Medics and dentists who teach students, research and treat patients are torn between the demands of the National Health Service and universities, each requiring greater efficiency and cost-effectiveness.

Launching the report, Sir Rex warned that clinical academics were under tremendous pressure. "Often it's the research which gets pushed out; research which leads to new techniques and better patient care," he said.

He added that teaching also suffers: "Doctors will be trained in the procedures of the time, and will not be equipped to apply the new developments."

"Put bluntly," says the report, "It often appears that clinical academics work under greater pressures and receive less reward than NHS doctors and dentists."

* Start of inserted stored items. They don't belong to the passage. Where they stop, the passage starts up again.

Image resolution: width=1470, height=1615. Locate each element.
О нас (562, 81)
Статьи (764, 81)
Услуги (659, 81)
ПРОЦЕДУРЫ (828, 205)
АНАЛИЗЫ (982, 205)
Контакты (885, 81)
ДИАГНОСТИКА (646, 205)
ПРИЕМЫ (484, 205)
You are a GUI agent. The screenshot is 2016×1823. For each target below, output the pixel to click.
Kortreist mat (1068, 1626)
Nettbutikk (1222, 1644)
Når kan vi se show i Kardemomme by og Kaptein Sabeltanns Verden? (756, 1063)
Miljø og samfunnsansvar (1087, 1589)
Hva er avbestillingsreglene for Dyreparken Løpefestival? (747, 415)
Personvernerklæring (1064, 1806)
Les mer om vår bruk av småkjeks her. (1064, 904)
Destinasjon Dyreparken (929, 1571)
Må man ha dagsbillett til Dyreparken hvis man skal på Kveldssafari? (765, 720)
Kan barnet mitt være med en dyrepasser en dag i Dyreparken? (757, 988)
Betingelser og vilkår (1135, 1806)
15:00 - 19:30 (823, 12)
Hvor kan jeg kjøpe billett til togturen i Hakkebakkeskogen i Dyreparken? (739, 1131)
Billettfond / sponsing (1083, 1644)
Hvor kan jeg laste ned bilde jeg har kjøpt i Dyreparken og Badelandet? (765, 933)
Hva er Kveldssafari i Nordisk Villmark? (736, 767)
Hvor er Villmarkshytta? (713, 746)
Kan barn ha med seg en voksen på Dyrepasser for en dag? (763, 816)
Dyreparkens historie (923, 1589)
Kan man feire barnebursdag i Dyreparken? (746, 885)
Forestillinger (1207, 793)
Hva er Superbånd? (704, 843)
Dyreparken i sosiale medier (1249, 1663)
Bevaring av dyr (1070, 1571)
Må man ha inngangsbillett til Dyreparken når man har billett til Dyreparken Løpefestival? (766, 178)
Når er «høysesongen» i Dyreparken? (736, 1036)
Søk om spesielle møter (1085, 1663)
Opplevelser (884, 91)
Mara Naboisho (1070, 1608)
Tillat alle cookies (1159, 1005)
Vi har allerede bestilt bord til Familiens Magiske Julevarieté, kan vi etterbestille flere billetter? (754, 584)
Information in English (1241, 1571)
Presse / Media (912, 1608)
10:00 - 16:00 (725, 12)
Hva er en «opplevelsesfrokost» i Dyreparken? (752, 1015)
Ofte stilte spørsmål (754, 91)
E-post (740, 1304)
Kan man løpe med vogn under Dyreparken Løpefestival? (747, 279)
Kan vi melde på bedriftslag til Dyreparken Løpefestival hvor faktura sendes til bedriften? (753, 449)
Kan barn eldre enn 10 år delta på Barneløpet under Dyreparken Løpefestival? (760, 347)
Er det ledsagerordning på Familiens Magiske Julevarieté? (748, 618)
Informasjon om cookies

The report recommends that:

* any increase in medical student admissions must be accompanied by a corresponding increase in the numbers of clinical academic staff and the facilities to accommodate them

* more research time must be found for the most productive and innovative academic clinicians

* universities should provide clinical academic departments with contracts that clearly specify their duties with respect to teaching, research and service

* universities, trusts and the NHS executive should work together to ensure that terms and conditions of university-funded academic staff and clinical academic general practitioners match those of NHS-funded staff.

Colin Smith, chairman of the British Medical Association's conference of medical academic representatives, said: "The workload pressures and the difficulties of answering to two masters, the NHS and the university, have now been recognised as the major factor behind the recruitment crisis in university medicine, which has led to more than 50 clinical professorial posts going unfilled in the UK."

* A transparent equal opportunities policy for selecting medical school students has been proposed by the BMA which this week passed a motion for students' names, sex, age and nationality to be kept off application forms.

The BMA's annual conference in Edinburgh heard that a black female school-leaver was five times less likely to be selected than a white male. "We should be choosing people on the basis of ability and nothing else," said medical student Kate Adams. "Otherwise we won't be getting the best doctors for the job."

The conference heard how NHS funding shortfalls meant medical students were being denied crucial clinical experience. Student Tim Meekings told of a hospital cancelling all non-urgent surgery, while in another hospital, final-year students studying surgery had been assigned to a ward with only two surgical patients.